Morphological and crystallographic controls in the replacement of calcite and aragonite by cerussite and otavite

Abstract

Mineral replacement reactions are essential solid–fluid interactions in natural and industrial processes including metasomatism, diagenesis, and metamorphism, and sequestration of metal toxins from polluted water. Here, we explore the morphological evolution of aragonite and calcite (polymorphs of CaCO3) during their replacement by cerussite (PbCO3, an isomorph of aragonite) and otavite (CdCO3, an isomorph of calcite) in acidic aqueous solutions (with initial pH 3 to 4). Observations using scanning electron and synchrotron-based transmission X-ray microscopies reveal the formation of pseudomorphic shells (∼5–10 µm thick) of cerussite and otavite when Pb2+ is reacted with either calcite or aragonite and when Cd2+ is reacted with aragonite. The formation of pore space at the substrate-precipitate interface and within the precipitate is found to be key in promoting chemical exchange between the dissolving phase and the solution. In contrast, minimal reactivity is observed when Cd2+ is reacted with calcite.

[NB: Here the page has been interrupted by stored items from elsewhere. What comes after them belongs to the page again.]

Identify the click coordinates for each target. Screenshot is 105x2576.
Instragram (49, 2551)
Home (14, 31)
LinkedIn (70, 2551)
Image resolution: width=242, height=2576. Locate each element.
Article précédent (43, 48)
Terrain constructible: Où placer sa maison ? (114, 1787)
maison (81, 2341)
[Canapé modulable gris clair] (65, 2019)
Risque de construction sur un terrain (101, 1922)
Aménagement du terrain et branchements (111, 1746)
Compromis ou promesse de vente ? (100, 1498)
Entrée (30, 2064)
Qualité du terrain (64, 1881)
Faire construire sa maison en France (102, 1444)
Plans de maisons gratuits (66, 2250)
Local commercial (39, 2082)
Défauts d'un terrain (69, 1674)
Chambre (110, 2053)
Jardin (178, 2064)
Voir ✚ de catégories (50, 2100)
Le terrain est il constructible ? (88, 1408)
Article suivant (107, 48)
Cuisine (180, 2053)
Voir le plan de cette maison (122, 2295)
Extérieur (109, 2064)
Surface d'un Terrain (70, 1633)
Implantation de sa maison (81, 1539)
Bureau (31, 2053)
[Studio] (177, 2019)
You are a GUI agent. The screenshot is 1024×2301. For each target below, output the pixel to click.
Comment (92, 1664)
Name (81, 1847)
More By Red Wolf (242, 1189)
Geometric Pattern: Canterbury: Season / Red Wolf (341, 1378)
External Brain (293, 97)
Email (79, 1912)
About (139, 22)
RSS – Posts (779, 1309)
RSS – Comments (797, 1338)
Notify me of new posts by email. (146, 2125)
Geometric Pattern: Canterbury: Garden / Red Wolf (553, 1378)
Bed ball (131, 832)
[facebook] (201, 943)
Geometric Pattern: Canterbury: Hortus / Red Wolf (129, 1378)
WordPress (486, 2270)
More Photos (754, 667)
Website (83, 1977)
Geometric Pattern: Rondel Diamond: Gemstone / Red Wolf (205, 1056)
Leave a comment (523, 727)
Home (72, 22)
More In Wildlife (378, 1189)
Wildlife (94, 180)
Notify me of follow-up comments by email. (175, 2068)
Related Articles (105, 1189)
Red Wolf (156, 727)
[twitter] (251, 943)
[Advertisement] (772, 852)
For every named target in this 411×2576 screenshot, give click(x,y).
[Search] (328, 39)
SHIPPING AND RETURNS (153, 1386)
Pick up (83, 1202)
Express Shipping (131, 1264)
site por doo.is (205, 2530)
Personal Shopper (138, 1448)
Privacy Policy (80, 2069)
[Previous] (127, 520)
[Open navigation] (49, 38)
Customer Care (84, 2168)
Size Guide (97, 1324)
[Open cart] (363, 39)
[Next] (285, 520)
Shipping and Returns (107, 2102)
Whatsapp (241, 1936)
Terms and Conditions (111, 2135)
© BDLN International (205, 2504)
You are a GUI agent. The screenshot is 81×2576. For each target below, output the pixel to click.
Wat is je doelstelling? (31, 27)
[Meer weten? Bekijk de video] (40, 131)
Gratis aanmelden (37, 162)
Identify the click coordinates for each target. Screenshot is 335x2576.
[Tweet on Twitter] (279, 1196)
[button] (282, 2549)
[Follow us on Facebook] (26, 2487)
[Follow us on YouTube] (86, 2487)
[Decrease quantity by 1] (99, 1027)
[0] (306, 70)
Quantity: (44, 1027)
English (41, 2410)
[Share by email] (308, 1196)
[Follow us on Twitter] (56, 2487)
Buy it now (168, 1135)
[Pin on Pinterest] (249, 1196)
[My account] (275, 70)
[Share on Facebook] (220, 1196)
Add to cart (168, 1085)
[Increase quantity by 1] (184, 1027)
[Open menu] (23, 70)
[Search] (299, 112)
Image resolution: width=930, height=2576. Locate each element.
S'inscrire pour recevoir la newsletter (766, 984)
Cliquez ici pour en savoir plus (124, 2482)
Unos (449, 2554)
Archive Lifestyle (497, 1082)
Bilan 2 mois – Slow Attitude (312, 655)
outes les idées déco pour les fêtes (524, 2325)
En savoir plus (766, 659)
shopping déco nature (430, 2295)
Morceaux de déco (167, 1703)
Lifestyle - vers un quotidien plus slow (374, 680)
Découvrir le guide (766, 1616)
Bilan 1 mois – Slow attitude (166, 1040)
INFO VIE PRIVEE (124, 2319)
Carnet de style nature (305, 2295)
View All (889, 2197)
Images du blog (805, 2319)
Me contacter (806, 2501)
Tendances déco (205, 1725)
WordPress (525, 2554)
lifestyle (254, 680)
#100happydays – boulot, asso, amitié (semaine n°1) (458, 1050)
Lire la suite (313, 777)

These results demonstrate that the lack of substrate-precipitate epitaxy (either because of inconsistent symmetries or due to large lattice constant mismatch) is a critical factor that enables replacement of primary CaCO3 minerals by Pb- or Cd-bearing secondary minerals while epitaxial relationships can inhibit those reactions. When calcite and aragonite coexist, the replacement of aragonite by cerussite and otavite occurs preferentially over that of calcite. We postulate that the relative reactivity of calcite and aragonite to Pb2+ and Cd2+ can be determined by interplay between morphological and crystallographic properties of CaCO3 materials as well as solution chemistry. Our results reveal how coupled dissolution-precipitation processes of carbonate minerals can control mobility and bioavailability of lead and cadmium in environments where acidic metal-contaminated water interacts with carbonate-rich rocks and soils.